Stated exercise: Can you repeat each of the records below word for word, leaving nothing out?

Extracted data entries
┌──

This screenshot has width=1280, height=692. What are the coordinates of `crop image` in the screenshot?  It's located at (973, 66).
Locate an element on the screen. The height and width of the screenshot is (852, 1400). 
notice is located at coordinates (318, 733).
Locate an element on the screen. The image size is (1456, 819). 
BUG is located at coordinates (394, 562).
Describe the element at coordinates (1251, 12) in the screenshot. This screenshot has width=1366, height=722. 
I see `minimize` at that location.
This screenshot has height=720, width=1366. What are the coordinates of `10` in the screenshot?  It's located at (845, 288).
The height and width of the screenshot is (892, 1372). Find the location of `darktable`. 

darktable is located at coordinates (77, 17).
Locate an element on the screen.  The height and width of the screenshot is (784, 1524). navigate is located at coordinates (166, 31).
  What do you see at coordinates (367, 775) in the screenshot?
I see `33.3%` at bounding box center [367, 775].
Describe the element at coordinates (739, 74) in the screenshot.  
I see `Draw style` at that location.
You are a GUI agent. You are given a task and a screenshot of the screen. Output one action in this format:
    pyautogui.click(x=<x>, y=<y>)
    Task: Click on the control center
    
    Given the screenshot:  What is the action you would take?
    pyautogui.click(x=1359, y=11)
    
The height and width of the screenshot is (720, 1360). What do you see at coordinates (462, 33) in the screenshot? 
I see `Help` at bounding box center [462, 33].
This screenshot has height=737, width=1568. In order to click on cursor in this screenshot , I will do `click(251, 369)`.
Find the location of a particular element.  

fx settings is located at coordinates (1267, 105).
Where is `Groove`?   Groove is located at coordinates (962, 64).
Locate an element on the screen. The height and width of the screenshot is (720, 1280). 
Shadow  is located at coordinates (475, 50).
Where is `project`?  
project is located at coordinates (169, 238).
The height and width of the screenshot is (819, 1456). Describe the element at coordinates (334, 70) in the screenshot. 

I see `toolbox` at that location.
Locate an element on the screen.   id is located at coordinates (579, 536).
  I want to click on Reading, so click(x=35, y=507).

└──

Problem solution:
This screenshot has width=1280, height=692. What are the coordinates of `crop image` in the screenshot?  It's located at (973, 66).
Locate an element on the screen. The height and width of the screenshot is (852, 1400). 
notice is located at coordinates (318, 733).
Locate an element on the screen. The image size is (1456, 819). 
BUG is located at coordinates (394, 562).
Describe the element at coordinates (1251, 12) in the screenshot. This screenshot has width=1366, height=722. 
I see `minimize` at that location.
This screenshot has height=720, width=1366. What are the coordinates of `10` in the screenshot?  It's located at (845, 288).
The height and width of the screenshot is (892, 1372). Find the location of `darktable`. 

darktable is located at coordinates (77, 17).
Locate an element on the screen.  The height and width of the screenshot is (784, 1524). navigate is located at coordinates (166, 31).
  What do you see at coordinates (367, 775) in the screenshot?
I see `33.3%` at bounding box center [367, 775].
Describe the element at coordinates (739, 74) in the screenshot.  
I see `Draw style` at that location.
You are a GUI agent. You are given a task and a screenshot of the screen. Output one action in this format:
    pyautogui.click(x=<x>, y=<y>)
    Task: Click on the control center
    
    Given the screenshot:  What is the action you would take?
    pyautogui.click(x=1359, y=11)
    
The height and width of the screenshot is (720, 1360). What do you see at coordinates (462, 33) in the screenshot? 
I see `Help` at bounding box center [462, 33].
This screenshot has height=737, width=1568. In order to click on cursor in this screenshot , I will do `click(251, 369)`.
Find the location of a particular element.  

fx settings is located at coordinates (1267, 105).
Where is `Groove`?   Groove is located at coordinates (962, 64).
Locate an element on the screen. The height and width of the screenshot is (720, 1280). 
Shadow  is located at coordinates (475, 50).
Where is `project`?  
project is located at coordinates (169, 238).
The height and width of the screenshot is (819, 1456). Describe the element at coordinates (334, 70) in the screenshot. 

I see `toolbox` at that location.
Locate an element on the screen.   id is located at coordinates (579, 536).
  I want to click on Reading, so click(x=35, y=507).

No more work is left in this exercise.